I understood the Concepts of CoVariance and CotraVariance as, when ever an Interface need to be marked as Read-only then we use out T and for Write-only interface we use in T so that these make sure the Type Safety over getting and setting things of an Object. But when we nest these how does ContraVariance is treated as CoVariance. For Example:

interface IObservable<out T>
{
    IDisposable Subscribe(IObserver<T> o);
}
interface IObserver<in T>
{
    void OnNext(T t);

    void OnError(Exception e);

    void OnCompleted();
}

Please explain with an example how nested things change their variance. or Please redirect me to a good Reading Material. Thanks in advance.

Solution

Let us write ⊂ (a modified kind of less-than symbol) for the "is a" relation we have for reference types. For example Elephant ⊂ IMammal, or IMammal ⊂ IAnimal.

Look at IObserver<> first:

interface IObserver<in T>
{
    void OnNext(T t);
    // other members irrelevant
}

The "in" means it is contravariant. Contravariant means:

If X ⊂ Y, then IObserver<Y> ⊂ IObserver<X>.

The contra- is because the order of X and Y changes when you "apply IObserver<·> on both sides of the ⊂". That is similar to multiplying an inequality (from math) by a negative number on both sides. You have to swap the two sides of the inequality (or turn the ⊂ into a ⊃).

The reason why it is allowed to have IObserver<T> contravariant in T is because T is only used for a value parameter in a method (namely OnNext).

Suppose we have an instance of IObserver<IMammal>. This can take in any IMammal in its OnNext(IMammal t) method. Can this instance act as an IObserver<Elephant> also? Yes, because if it can take in any IMmammal, then in particular it can take in an Elephant, and so the contravariance is safe and sound. Because Elephant "is an" IMammal, then IObserver<IMammal> "is an" IObserver<Elephant>.

The contravariance reverses the relation.

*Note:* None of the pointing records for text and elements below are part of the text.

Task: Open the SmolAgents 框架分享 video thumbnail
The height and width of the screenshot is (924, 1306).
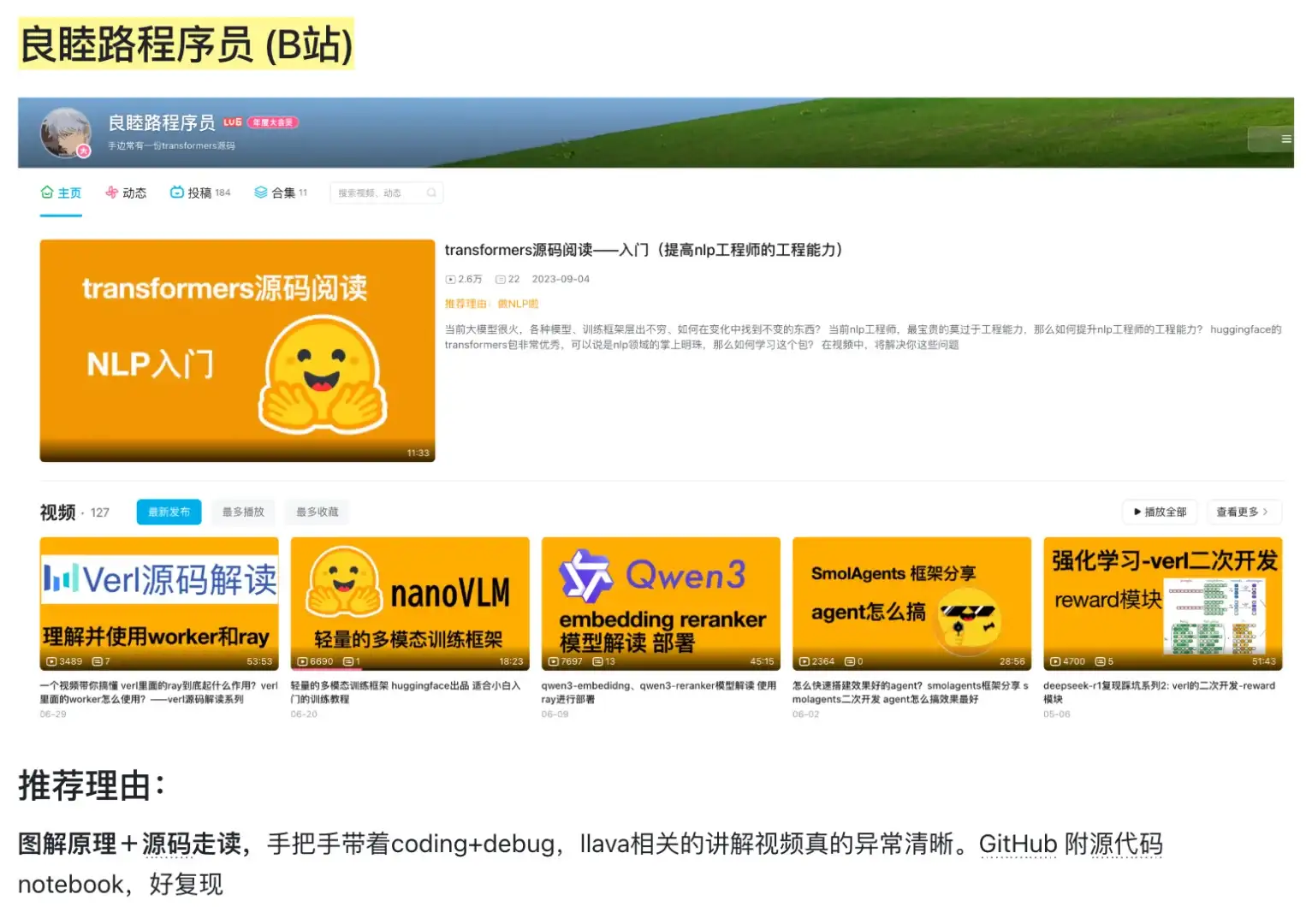Action: pos(911,603)
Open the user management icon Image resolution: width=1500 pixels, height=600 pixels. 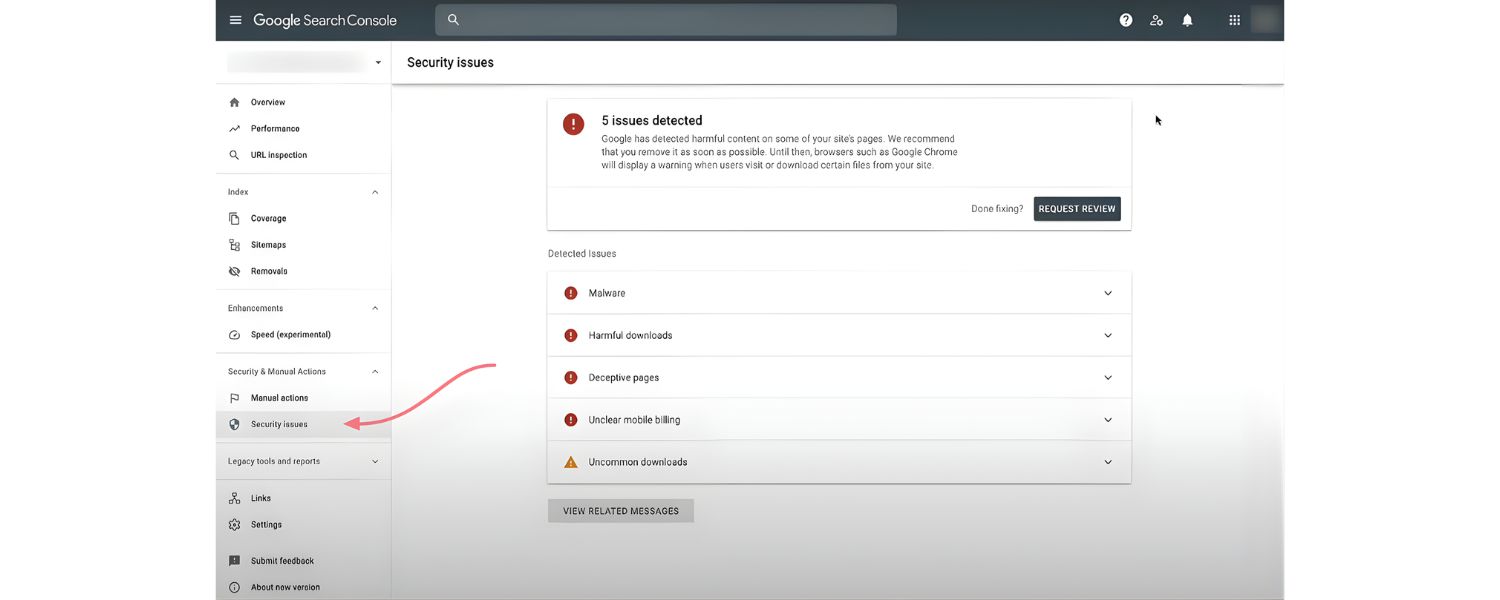pyautogui.click(x=1156, y=19)
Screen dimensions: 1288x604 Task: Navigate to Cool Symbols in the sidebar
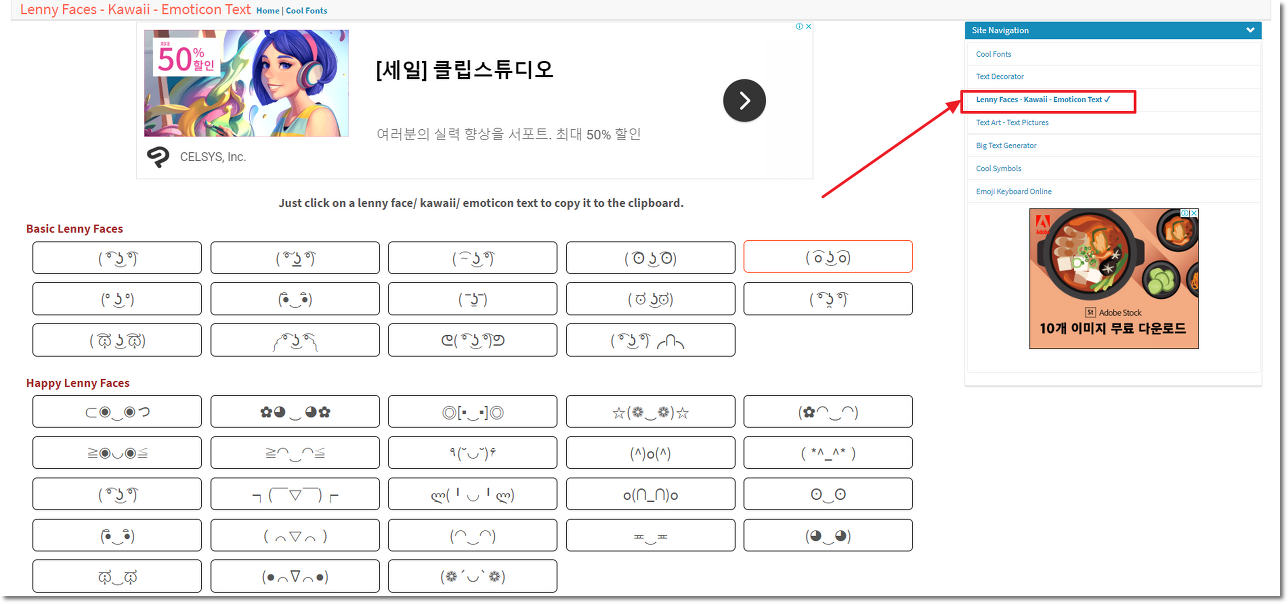pyautogui.click(x=998, y=169)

Now, let us look at the other type (and now we come to what you are asking!). I rename it from IObservable<> to IVable<>:

interface IVable<out T>
{
    IDisposable Subscribe(IObserver<T> o);
}

The "out" means covariant. Covariant means:

If X ⊂ Y, then IVable<X> ⊂ IVable<Y>.

This is like in math when you multiply both sides of an inequality by a positive number. X and Y are not swapped (co-).

But how can IVable<T> be covariant, when it has a method, Subscribe, that takes in "something with T"? That is because that "something" is contravariant in T!

Let us see if it is safe and sound. So, suppose we have an instance which is IVable<IMammal>. This means that it has a Subscribe which can take in any IObserver<IMammal>. But the latter is contravariant, so because an IMammal "is an" IAnimal, then any IObserver<IAnimal> "is an" IObserver<IMammal>. So this shows us that our IVable<IMammal> can act as an IVable<IAnimal> as indicated by covariance. So all is good.

In conclusion: Taking "in" something which is contravariant in T, acts like "out" in T. Similarly, sending "out" something which is contravariant in T, act like "in" in T.